Tuesday, June 1, 2010

Murphy's Law

I decided that before I got showered and dressed for the day, I'd use the shop vac to blow off the driveway. Bob had mowed yesterday morning, and there were still some stick/pollen/dirt piles from last week's hosing. Just a quick blow. No problem. Wearing just my purple nightgown, barefoot, hairy legs a-showin', I proceeded to hook up the four heavy-duty extension cords that help the shop vac reach the end of the driveway. Our driveway is sloped. I need to remember to ask Bob the grade. But, the shop vac loves to roll down to the end all on its own. So, it is quite a sight to see me wrestling the shop vac hose, cord, and blower-end hoses, while trying to keep the shop vac from running away. The plastic hose is flexible, but the extensions are hard plastic that give you a few more feet of blow power, but often come unhooked from the flexible hose.

The shop vac works wonderfully to remove dirt, dust, leaves, bits of sticks and stuff from the garage floor, front door, front step, and brick patio. The strength of the blower will unhook any leaf or week caught between the bricks. I love it. Better than sweeping. Better than wasting water hosing the drive. And our oak trees have been particulary dirty this year casting down bark, sticks, pollen strands, etc. We love the shade, but are amazed at the amount of tree bits the trees spit upon the drive, the cars, the walk, and even the birds add to the debris with their own contributions of affluence. Since I actually provide seed for the doves and sparrows, they thank me by showering us with their poop.

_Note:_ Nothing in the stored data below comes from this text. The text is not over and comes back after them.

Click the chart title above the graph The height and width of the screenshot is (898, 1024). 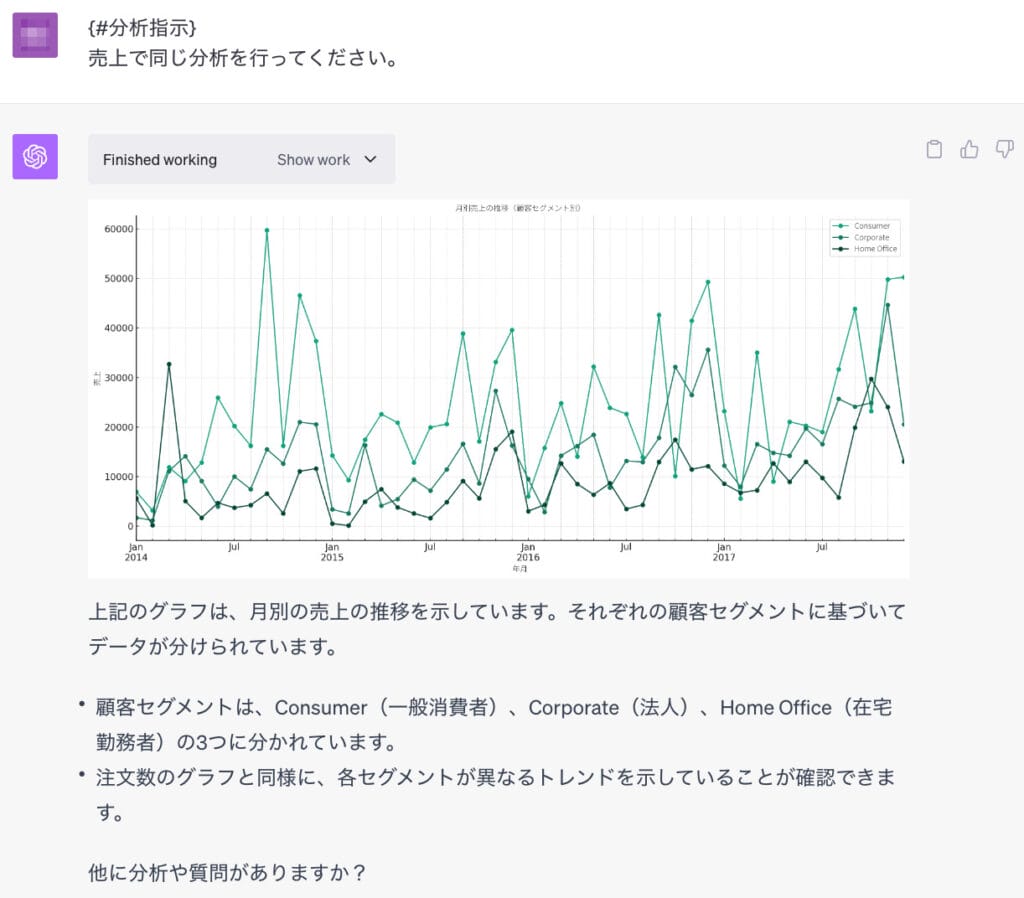point(517,208)
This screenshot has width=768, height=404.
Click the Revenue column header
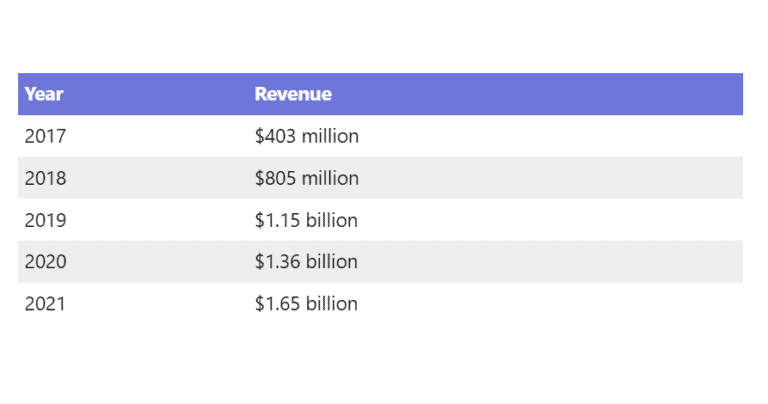(293, 94)
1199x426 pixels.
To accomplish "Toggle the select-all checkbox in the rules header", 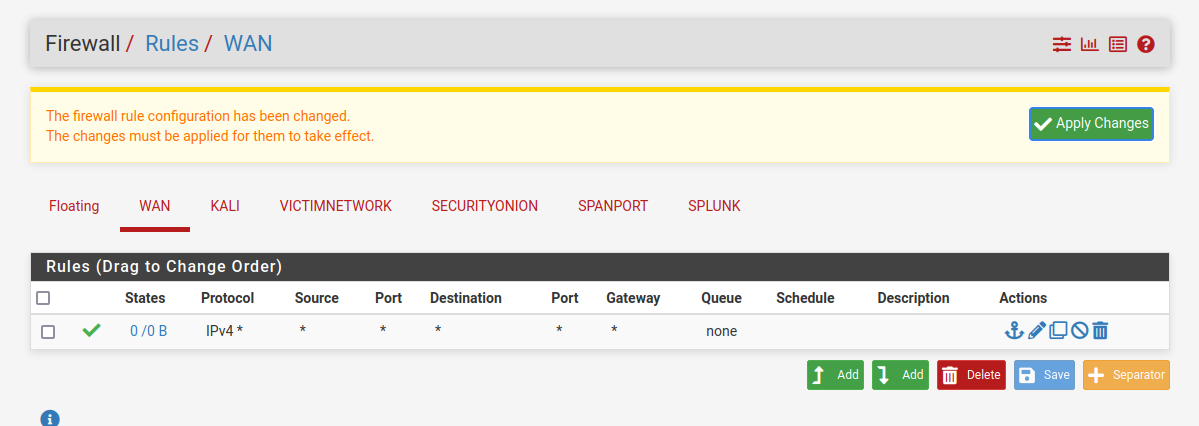I will point(43,298).
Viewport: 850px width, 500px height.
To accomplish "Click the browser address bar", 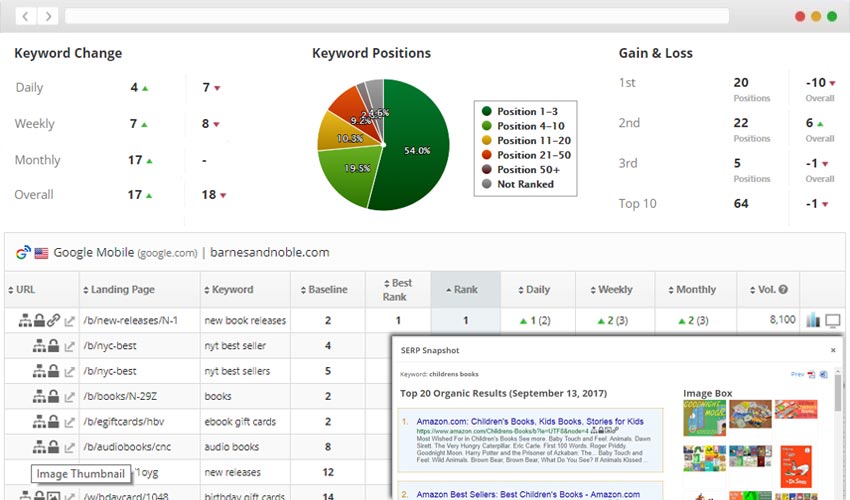I will (x=397, y=16).
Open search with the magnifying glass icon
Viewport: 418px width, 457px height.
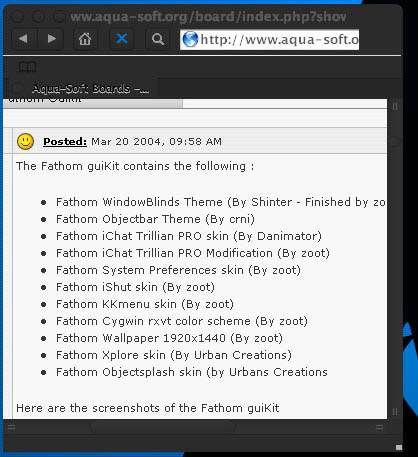click(x=158, y=39)
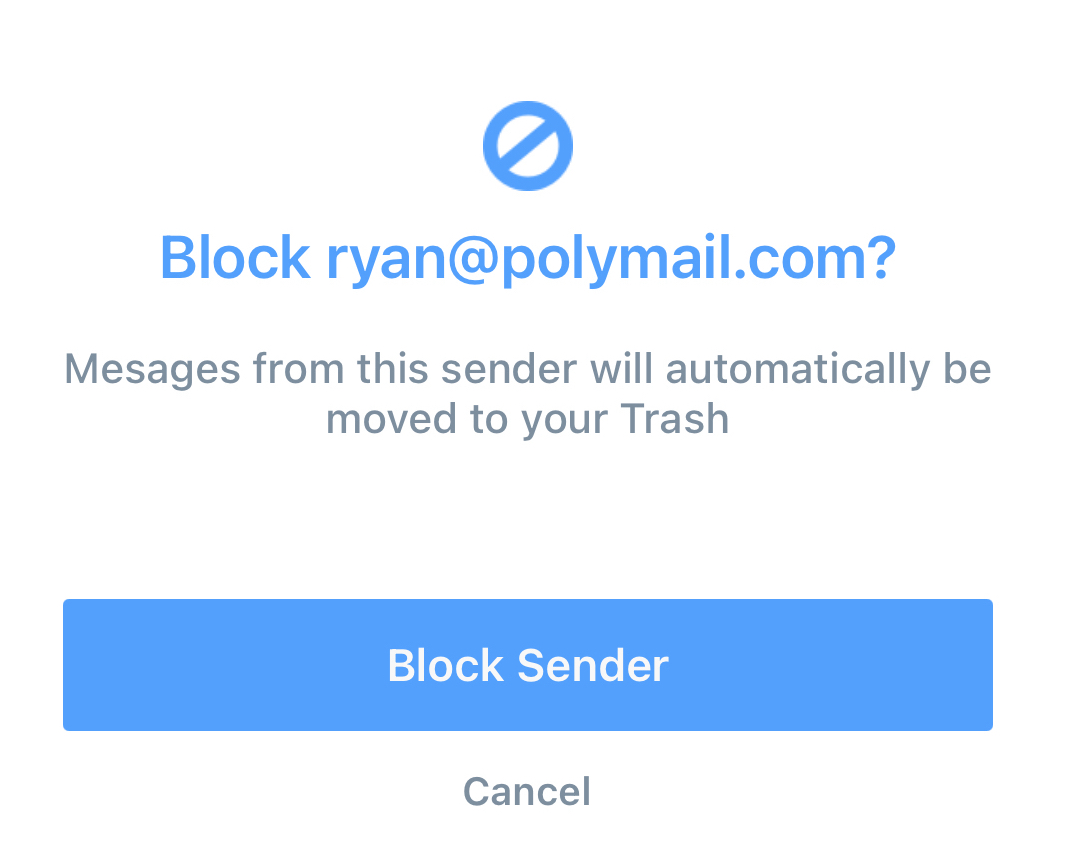This screenshot has width=1069, height=857.
Task: Dismiss the dialog with Cancel
Action: click(527, 791)
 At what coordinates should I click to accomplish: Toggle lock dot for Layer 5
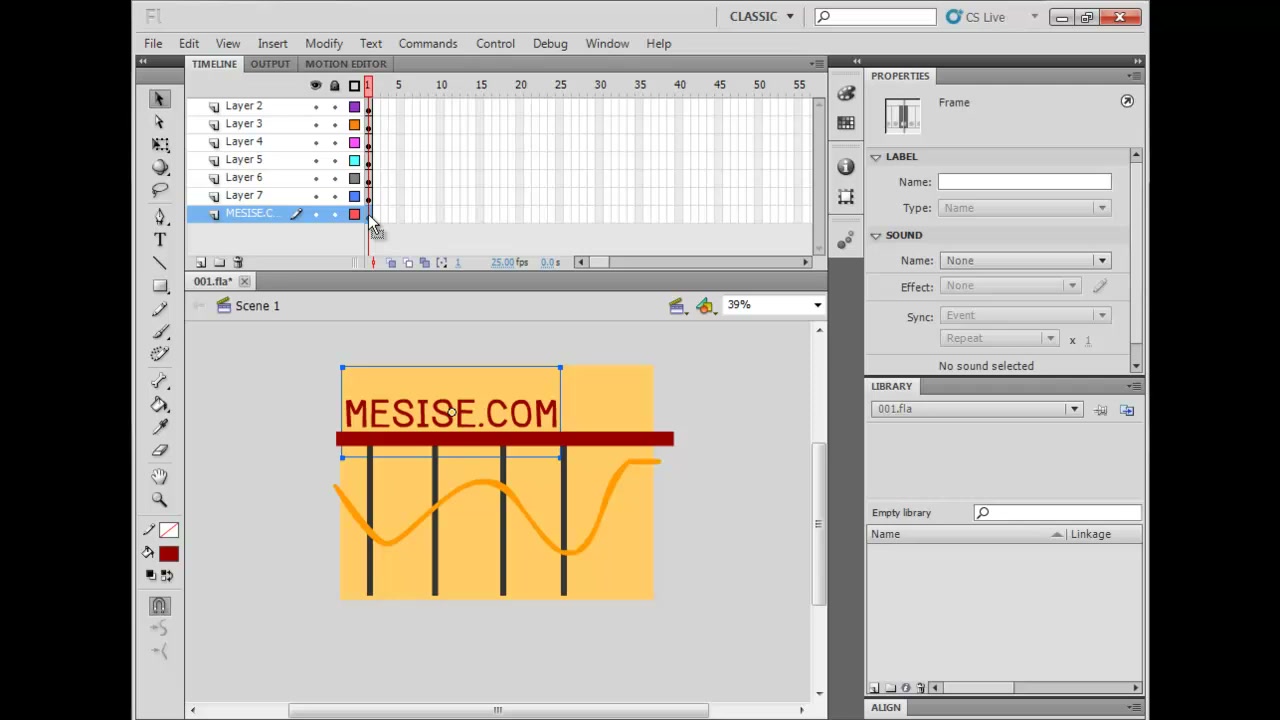[335, 160]
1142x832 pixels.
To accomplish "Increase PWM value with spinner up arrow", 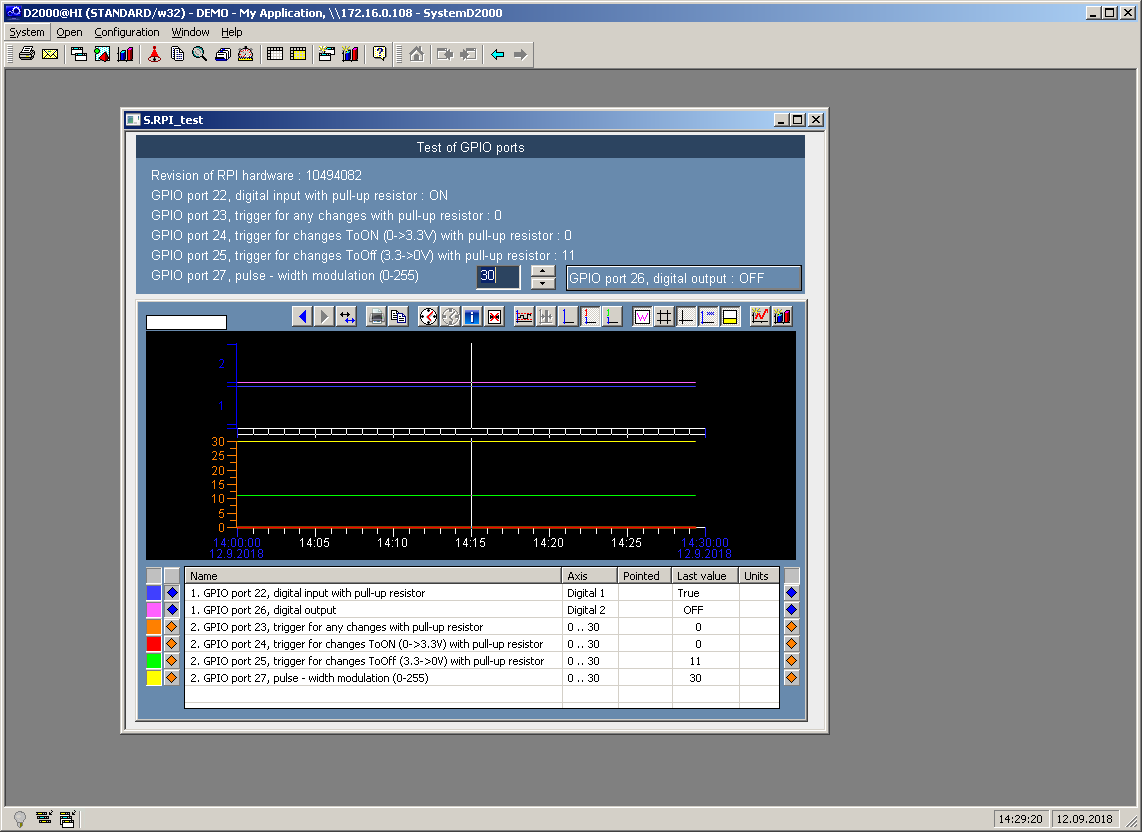I will tap(543, 270).
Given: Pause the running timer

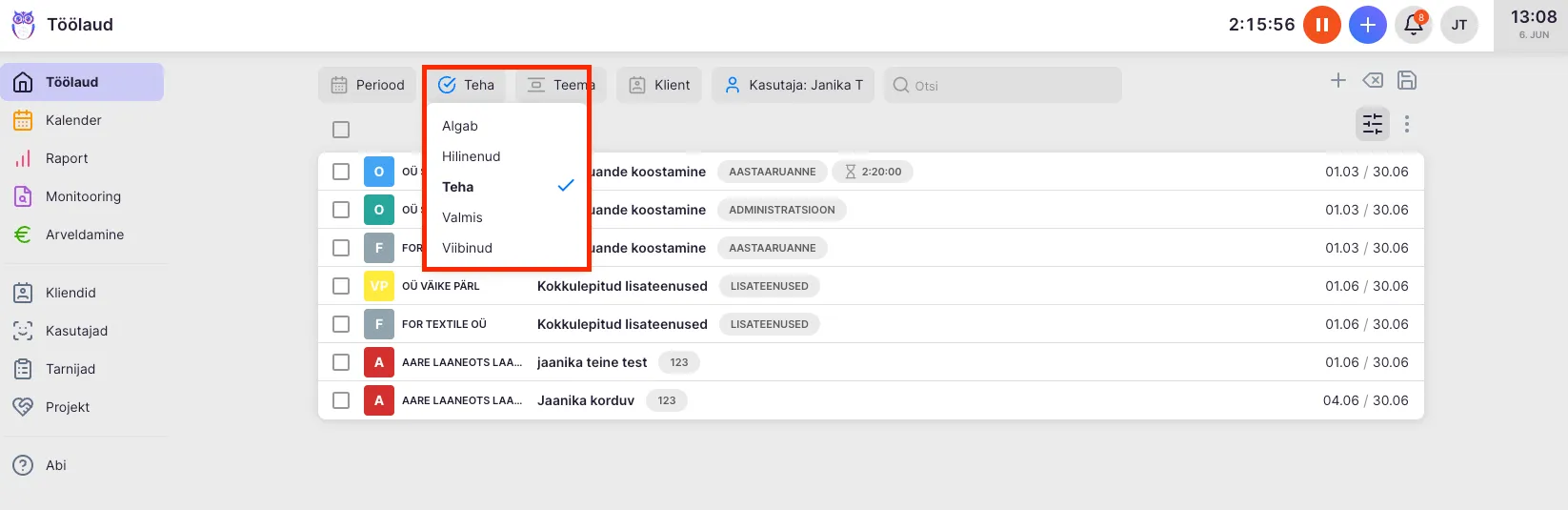Looking at the screenshot, I should (x=1321, y=25).
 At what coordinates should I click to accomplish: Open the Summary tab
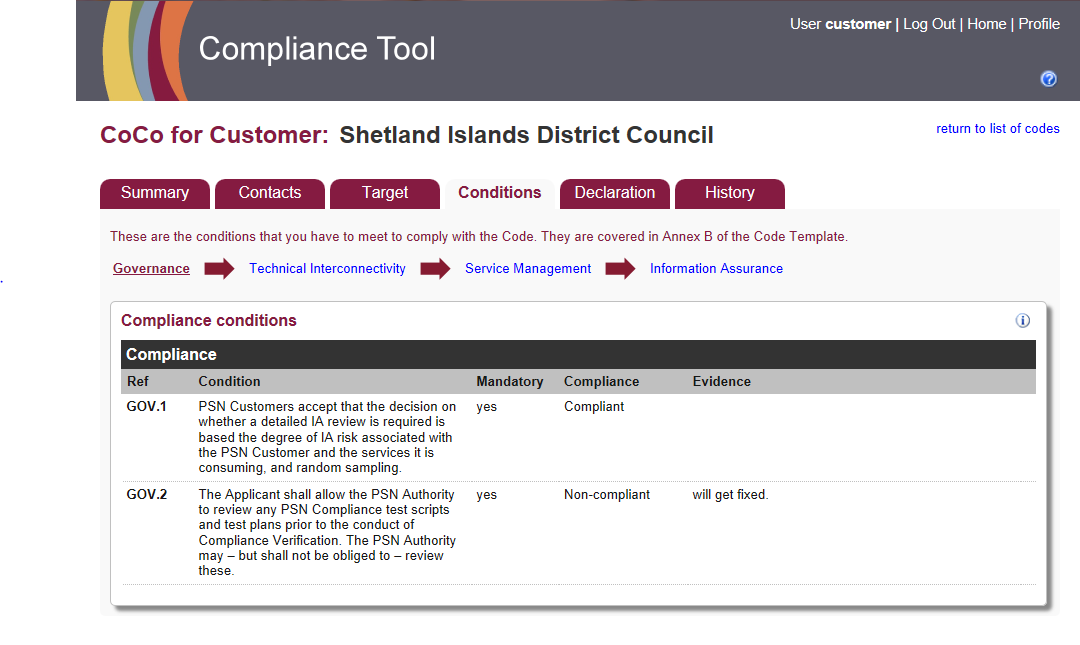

Halfway down the drive, letting the shop vac hit my legs as I stood between it and its desire to roll down to the street, the first pick up truck of men stopped to offer to weed the front rock walls which Bob terraced years ago. With a sweep of the hand, I knew what they were offering, even though I doubt they spoke English. I nodded no, and continued my shop vac wrestling.

Other pick ups with mowers sprouting in the back beds drove by, but my intense concentration on the shop vac and therefore lack of eye contact and skowl helped them speed on by. Mission accomplished, I started winding up the four extension cords for storage, when the top of the plastic blower hose pieces decided to make run for it. Rolling down the drive, faster and faster, they achieved the velocity of a tumbling space shuttle fuel tank, and rolled out into the middle of the street, pausing ever so little before continuing on into the neighbor's gutter. Remember the shortish nightgown I mentioned as my shop vac blowing attire? Try bending over to retrieve four foot tubes when barefoot, underdressed, and moving slow. It was tempting to fetch pants for this exercise, but not wanting to have the shop vac stolen nor the extension pieces stolen while fetching said pants, I just tiptoed across the street to retrieve the pieces and hoped all my neighbors were at work.

I am so thankful I put four bananas in the freezer yesterday. They were getting too ripe for anyone to want to eat, but they taste so good in a smoothie with just orange juice and a blender. wow. Great way to cool off, too. I don't normally eat four bananas in one day, but today, this first day of June, sweating from yard work, it tastes marvelous.

I wish I had thought to blender something like this for Bob after he mowed yesterday. We attended the DFW National Cemetery Ceremony for Memorial Day yesterday and our good friend, Suzanne, came with us. It was so hot there, but Bob brought the plastic white couch, and the umbrella, and we had a cooler of water bottles.

I could not for the life of me remembered whatall we did last year for Memorial Day, so Bob checked our blogs---and thankfully, our blogs have become online journals to jog memories. For Mother's Day last year, I had to confess the patriotic wedding dress joke I played on Bob. Ah, that was fun! And last year, we were travelling to see James and the granddaughter on Memorial Day. More fun. And even more fun to laugh at the good memories.


Bag Blog said...

How many trucks stopped? That must have been some purple robe.

joyce said...

no, just a big purple tee shirt that almost reaches my knees...if I don't bend over...maybe it was my white hair that attracted them?